### Dataset records
┌────────

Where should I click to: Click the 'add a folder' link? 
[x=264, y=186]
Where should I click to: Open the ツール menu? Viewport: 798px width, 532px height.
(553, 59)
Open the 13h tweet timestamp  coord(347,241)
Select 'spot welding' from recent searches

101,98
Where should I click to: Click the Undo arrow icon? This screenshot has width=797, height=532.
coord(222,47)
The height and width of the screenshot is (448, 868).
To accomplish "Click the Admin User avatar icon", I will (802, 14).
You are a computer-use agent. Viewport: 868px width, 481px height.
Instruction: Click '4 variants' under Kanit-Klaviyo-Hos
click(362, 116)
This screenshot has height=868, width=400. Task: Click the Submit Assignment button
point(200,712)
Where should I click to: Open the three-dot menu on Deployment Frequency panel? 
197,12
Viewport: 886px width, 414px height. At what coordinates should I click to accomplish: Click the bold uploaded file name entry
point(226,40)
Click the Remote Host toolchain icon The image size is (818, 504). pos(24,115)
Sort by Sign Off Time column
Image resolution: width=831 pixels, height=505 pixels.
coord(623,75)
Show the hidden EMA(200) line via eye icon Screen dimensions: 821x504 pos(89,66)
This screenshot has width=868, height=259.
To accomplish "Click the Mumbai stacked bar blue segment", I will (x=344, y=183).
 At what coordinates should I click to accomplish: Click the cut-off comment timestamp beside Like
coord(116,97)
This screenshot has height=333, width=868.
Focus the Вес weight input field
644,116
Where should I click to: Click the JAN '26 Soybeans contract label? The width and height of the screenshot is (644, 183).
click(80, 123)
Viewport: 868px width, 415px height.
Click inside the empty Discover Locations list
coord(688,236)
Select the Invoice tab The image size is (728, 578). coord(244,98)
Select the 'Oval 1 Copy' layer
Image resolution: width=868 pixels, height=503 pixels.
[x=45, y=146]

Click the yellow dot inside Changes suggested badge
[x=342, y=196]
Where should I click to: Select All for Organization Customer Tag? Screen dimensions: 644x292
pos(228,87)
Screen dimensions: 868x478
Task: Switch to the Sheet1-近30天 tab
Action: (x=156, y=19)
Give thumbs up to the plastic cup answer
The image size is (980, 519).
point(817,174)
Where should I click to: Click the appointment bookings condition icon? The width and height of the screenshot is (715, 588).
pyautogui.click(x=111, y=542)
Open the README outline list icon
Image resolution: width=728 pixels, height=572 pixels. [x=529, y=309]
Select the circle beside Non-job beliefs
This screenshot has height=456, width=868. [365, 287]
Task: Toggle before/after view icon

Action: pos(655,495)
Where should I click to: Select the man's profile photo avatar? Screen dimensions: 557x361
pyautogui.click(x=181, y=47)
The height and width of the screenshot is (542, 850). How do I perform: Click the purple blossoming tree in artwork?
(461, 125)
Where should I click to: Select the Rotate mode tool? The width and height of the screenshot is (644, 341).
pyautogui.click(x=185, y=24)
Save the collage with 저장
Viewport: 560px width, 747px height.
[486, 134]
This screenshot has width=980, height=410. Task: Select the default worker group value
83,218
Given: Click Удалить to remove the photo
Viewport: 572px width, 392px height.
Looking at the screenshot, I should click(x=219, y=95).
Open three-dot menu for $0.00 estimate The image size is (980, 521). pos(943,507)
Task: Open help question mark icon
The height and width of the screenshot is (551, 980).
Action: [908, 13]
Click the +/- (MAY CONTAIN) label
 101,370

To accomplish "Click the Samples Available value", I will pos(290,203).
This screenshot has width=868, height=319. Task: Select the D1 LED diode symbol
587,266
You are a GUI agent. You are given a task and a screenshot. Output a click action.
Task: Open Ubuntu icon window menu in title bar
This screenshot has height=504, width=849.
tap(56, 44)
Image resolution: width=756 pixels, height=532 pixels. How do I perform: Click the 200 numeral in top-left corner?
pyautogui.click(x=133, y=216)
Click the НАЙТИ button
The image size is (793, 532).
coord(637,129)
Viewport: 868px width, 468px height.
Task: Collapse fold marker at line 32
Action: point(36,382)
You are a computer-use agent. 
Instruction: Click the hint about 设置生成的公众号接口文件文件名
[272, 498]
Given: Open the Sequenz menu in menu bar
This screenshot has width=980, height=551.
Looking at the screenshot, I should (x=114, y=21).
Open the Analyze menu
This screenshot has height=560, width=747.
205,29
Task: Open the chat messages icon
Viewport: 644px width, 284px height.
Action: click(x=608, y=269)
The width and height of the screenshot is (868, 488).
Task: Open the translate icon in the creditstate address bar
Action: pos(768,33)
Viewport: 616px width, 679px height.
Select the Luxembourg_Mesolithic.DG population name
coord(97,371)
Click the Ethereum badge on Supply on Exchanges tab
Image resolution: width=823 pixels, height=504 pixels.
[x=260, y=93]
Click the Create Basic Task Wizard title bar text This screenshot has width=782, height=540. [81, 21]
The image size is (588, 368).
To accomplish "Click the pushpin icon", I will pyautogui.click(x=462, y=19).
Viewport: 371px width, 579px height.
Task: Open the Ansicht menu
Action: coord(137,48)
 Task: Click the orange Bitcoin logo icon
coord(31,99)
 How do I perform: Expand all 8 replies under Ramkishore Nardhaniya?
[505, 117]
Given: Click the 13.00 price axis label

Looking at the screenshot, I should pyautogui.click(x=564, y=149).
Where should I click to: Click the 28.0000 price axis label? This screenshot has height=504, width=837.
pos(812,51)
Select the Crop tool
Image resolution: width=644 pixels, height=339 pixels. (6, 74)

└────────

Copy the data verbatim, beginning at the line that contains "Where should I click to: Select All" and stopping after the line that contains "pyautogui.click(x=133, y=216)".

Where should I click to: Select All for Organization Customer Tag? Screen dimensions: 644x292
pos(228,87)
Screen dimensions: 868x478
Task: Switch to the Sheet1-近30天 tab
Action: (x=156, y=19)
Give thumbs up to the plastic cup answer
The image size is (980, 519).
point(817,174)
Where should I click to: Click the appointment bookings condition icon? The width and height of the screenshot is (715, 588).
pyautogui.click(x=111, y=542)
Open the README outline list icon
Image resolution: width=728 pixels, height=572 pixels. [x=529, y=309]
Select the circle beside Non-job beliefs
This screenshot has height=456, width=868. [365, 287]
Task: Toggle before/after view icon

Action: pos(655,495)
Where should I click to: Select the man's profile photo avatar? Screen dimensions: 557x361
pyautogui.click(x=181, y=47)
The height and width of the screenshot is (542, 850). How do I perform: Click the purple blossoming tree in artwork?
(461, 125)
Where should I click to: Select the Rotate mode tool? The width and height of the screenshot is (644, 341).
pyautogui.click(x=185, y=24)
Save the collage with 저장
Viewport: 560px width, 747px height.
[486, 134]
This screenshot has width=980, height=410. Task: Select the default worker group value
83,218
Given: Click Удалить to remove the photo
Viewport: 572px width, 392px height.
Looking at the screenshot, I should click(x=219, y=95).
Open three-dot menu for $0.00 estimate The image size is (980, 521). pos(943,507)
Task: Open help question mark icon
The height and width of the screenshot is (551, 980).
Action: [908, 13]
Click the +/- (MAY CONTAIN) label
 101,370

To accomplish "Click the Samples Available value", I will pos(290,203).
This screenshot has width=868, height=319. Task: Select the D1 LED diode symbol
587,266
You are a GUI agent. You are given a task and a screenshot. Output a click action.
Task: Open Ubuntu icon window menu in title bar
This screenshot has height=504, width=849.
tap(56, 44)
Image resolution: width=756 pixels, height=532 pixels. How do I perform: Click the 200 numeral in top-left corner?
pyautogui.click(x=133, y=216)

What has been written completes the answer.